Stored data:
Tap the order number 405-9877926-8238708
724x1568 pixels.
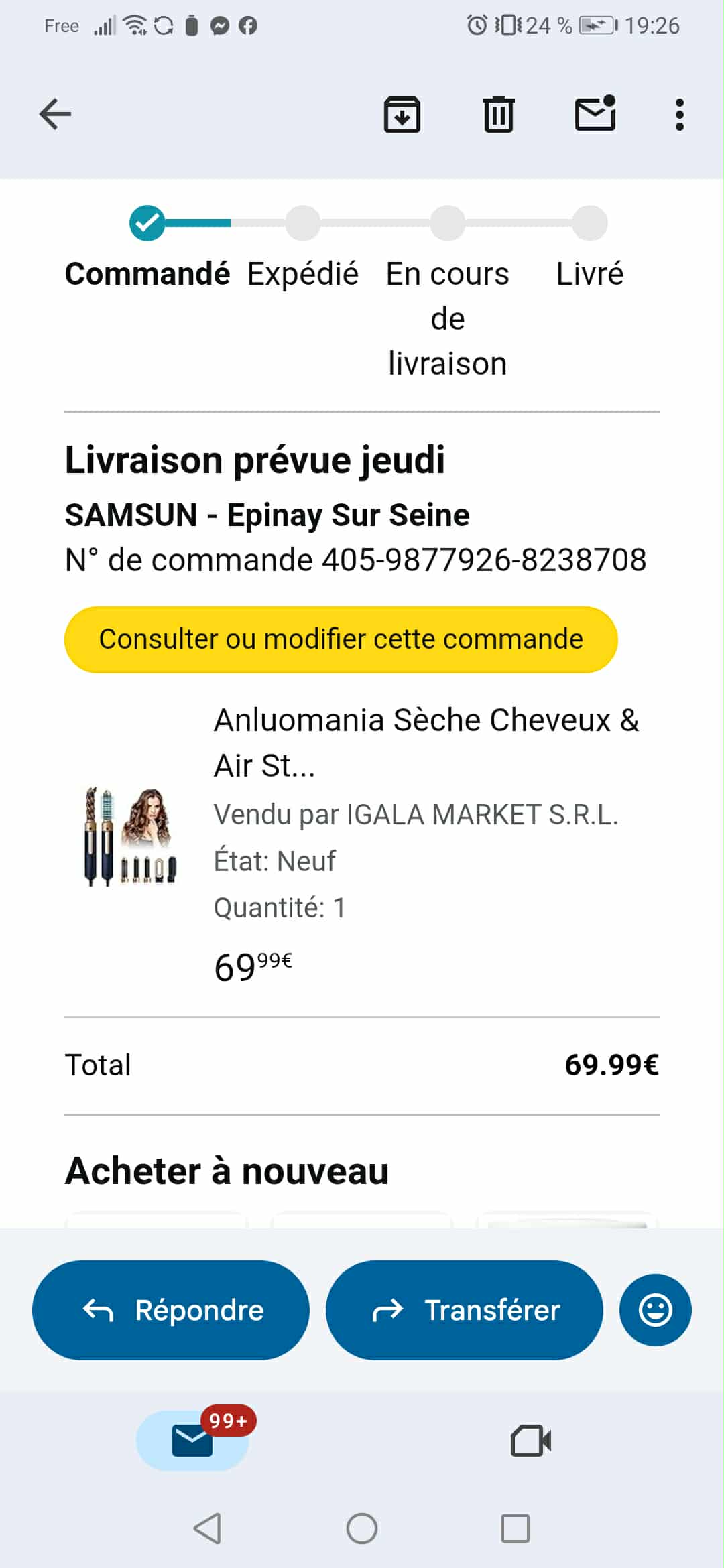coord(484,560)

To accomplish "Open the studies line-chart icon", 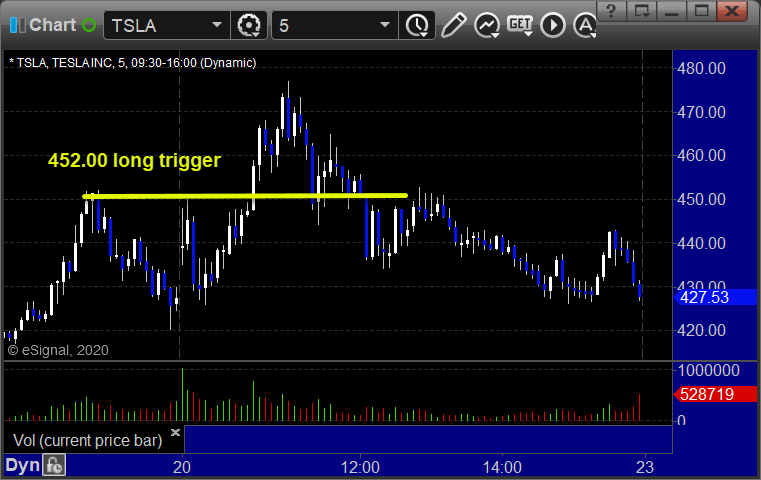I will 487,25.
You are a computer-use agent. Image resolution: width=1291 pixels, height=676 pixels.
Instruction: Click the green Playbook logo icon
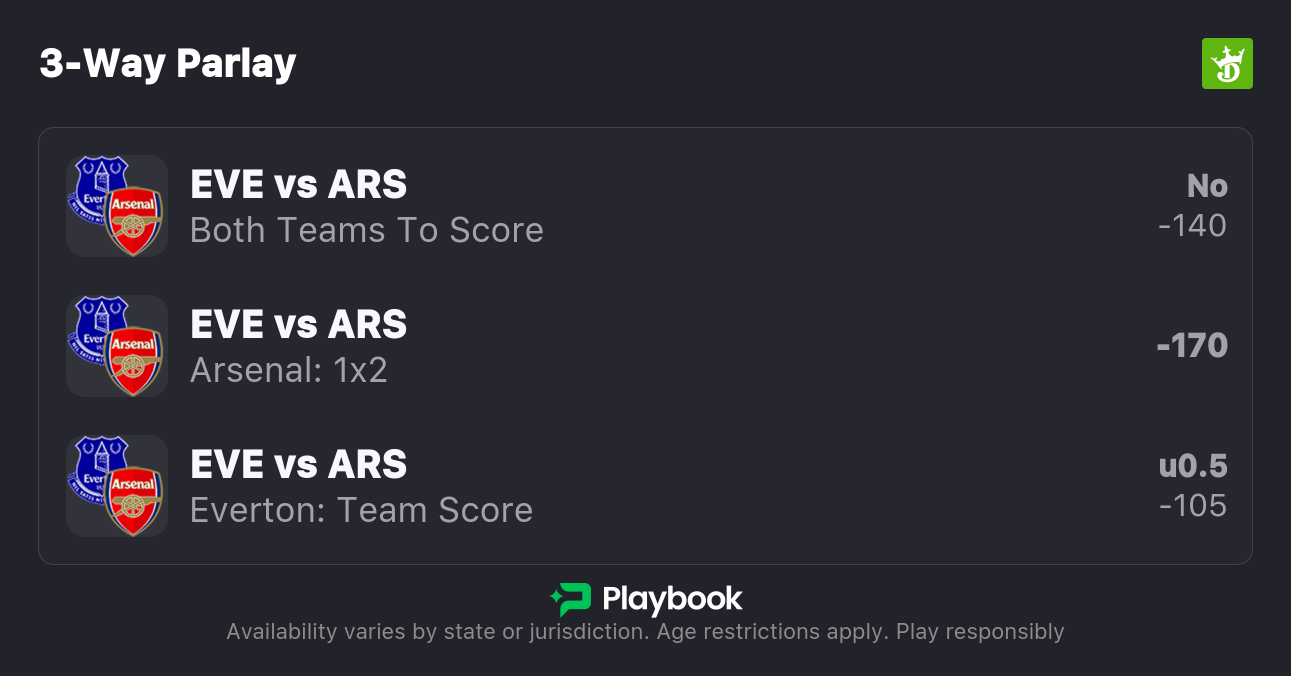coord(570,599)
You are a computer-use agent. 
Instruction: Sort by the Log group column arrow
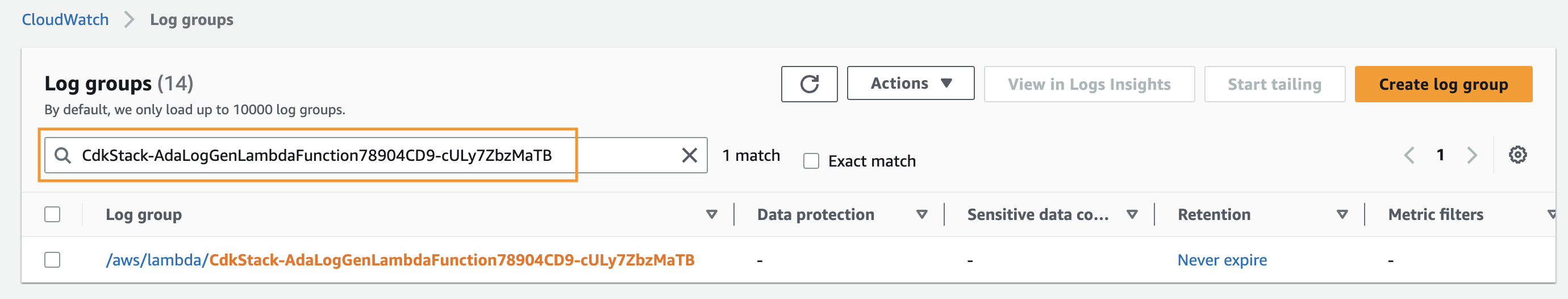tap(711, 214)
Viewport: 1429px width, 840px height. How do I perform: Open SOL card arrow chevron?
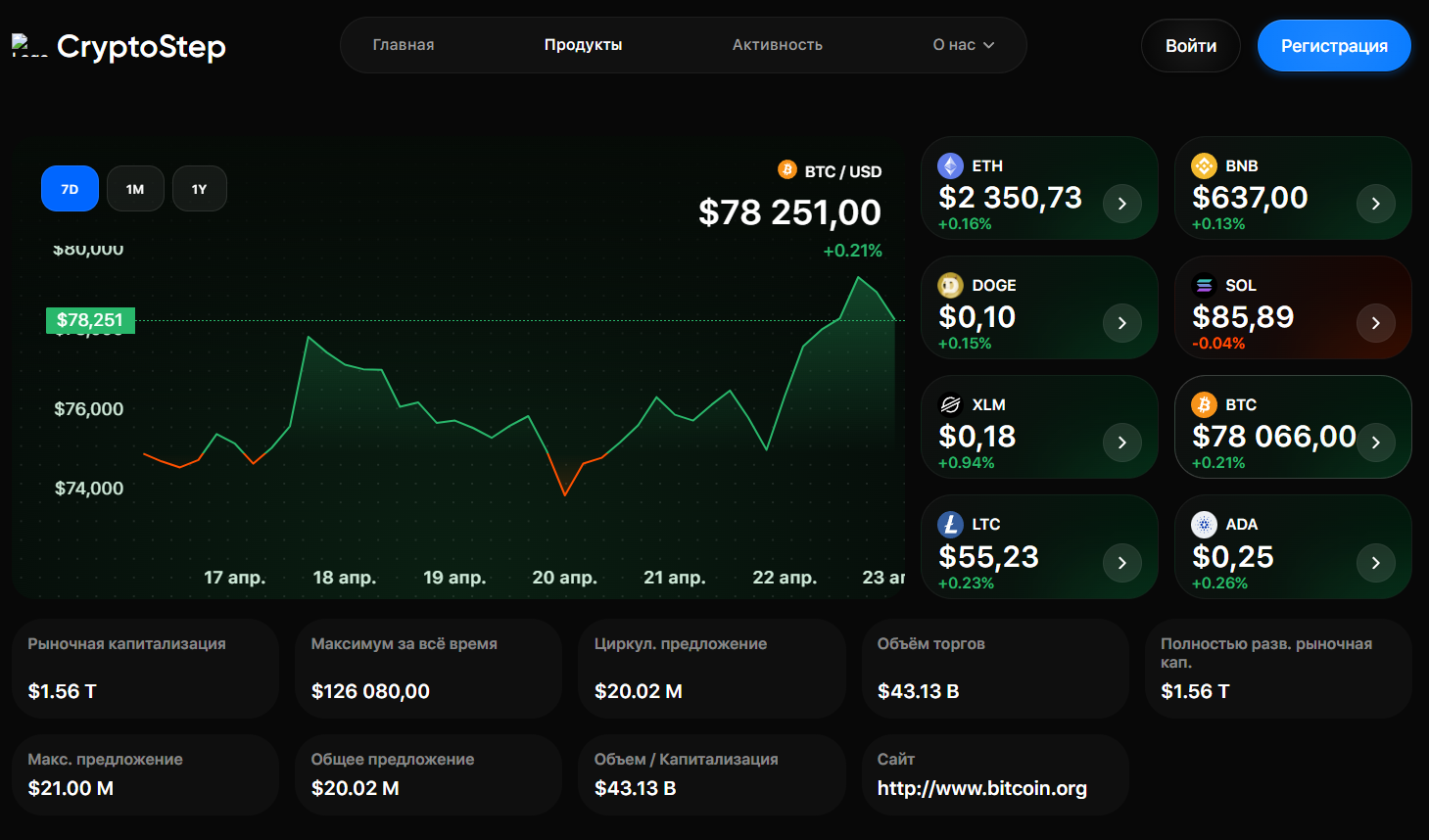1375,323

__What you are asked to do__
Copy every line in the entries above that has the string "computer" in it.

__Result of the exercise__
You are a computer-use agent. Image resolution: width=1291 pixels, height=676 pixels.
You are a computer-use agent. 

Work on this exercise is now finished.